Brief:
Show each line of the records below where the word "price" occurs.

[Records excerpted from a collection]
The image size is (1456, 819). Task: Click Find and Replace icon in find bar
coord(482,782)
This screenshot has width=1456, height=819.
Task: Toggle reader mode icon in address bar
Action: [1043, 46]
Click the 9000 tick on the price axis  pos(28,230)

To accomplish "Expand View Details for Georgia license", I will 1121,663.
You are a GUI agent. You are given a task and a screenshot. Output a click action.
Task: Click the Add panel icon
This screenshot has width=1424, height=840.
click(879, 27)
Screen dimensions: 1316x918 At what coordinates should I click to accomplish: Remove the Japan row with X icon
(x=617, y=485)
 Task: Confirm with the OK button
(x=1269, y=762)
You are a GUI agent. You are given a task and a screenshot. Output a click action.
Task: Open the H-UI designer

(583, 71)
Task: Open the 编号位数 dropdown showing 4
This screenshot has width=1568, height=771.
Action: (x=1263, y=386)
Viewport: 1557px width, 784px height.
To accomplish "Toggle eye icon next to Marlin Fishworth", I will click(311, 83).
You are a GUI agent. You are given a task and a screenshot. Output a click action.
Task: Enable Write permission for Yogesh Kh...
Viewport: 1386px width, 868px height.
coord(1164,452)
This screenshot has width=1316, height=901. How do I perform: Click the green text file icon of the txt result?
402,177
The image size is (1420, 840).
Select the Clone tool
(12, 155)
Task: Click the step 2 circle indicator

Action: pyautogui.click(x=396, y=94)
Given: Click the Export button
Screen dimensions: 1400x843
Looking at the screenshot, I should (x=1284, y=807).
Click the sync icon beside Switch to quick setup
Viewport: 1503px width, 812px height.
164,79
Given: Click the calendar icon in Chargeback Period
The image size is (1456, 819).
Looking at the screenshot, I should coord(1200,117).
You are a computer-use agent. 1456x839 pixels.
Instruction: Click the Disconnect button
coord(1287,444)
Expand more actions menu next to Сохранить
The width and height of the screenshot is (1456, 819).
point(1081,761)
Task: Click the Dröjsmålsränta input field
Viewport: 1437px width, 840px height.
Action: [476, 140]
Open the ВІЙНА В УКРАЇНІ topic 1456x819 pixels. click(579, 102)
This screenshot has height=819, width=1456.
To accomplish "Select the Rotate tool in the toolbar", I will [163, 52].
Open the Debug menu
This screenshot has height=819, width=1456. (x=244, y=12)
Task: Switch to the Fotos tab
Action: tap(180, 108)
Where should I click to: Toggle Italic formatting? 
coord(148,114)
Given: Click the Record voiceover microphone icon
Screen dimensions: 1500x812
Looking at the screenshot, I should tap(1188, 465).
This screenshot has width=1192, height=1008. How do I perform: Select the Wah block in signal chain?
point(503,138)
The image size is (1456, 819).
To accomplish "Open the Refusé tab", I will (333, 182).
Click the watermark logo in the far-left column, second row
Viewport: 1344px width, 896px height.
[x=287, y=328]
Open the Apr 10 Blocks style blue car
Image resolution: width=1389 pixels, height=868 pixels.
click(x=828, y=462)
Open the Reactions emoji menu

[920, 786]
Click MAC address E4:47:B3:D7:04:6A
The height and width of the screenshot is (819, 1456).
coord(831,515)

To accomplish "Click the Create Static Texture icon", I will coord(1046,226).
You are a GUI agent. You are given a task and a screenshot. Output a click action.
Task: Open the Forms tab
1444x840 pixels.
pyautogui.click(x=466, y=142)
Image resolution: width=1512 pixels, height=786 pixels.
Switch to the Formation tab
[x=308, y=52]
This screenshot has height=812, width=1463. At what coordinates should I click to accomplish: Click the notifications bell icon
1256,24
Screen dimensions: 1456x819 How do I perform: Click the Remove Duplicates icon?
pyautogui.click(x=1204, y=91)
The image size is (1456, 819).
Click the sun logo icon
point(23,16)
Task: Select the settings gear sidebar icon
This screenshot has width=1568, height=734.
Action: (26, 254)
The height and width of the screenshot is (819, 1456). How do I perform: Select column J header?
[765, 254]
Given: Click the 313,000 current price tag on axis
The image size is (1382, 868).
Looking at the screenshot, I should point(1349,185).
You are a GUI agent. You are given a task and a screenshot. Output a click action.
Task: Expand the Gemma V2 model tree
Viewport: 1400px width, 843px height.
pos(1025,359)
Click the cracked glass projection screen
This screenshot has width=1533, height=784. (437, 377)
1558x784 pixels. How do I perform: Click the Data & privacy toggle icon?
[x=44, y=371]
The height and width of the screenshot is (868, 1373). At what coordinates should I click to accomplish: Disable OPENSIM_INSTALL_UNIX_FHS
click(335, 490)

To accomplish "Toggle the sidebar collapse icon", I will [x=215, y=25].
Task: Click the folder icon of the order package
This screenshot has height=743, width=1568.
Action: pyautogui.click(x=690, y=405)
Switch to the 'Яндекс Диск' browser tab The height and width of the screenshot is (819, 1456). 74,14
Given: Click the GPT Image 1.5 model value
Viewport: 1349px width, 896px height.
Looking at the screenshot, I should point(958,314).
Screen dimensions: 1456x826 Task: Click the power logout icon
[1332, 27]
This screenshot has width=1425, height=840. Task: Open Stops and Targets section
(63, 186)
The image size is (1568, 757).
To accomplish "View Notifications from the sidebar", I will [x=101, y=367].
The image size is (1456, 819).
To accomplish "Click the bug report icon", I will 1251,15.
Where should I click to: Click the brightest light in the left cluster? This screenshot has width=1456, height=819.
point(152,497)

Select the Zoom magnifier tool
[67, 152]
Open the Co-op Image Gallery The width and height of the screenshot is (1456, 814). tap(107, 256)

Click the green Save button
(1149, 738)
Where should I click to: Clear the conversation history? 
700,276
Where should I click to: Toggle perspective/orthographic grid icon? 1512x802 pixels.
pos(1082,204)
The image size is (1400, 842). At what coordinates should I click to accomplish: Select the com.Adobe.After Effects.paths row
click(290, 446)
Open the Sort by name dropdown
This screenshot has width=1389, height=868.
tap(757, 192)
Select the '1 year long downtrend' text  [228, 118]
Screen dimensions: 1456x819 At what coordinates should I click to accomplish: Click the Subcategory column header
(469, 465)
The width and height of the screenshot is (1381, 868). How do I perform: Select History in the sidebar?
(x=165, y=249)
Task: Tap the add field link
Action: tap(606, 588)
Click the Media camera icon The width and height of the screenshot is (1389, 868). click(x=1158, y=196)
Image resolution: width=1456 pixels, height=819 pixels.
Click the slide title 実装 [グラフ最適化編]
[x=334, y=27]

Reply to the exercise:
Click the 9000 tick on the price axis  pos(28,230)
Given: Click the 313,000 current price tag on axis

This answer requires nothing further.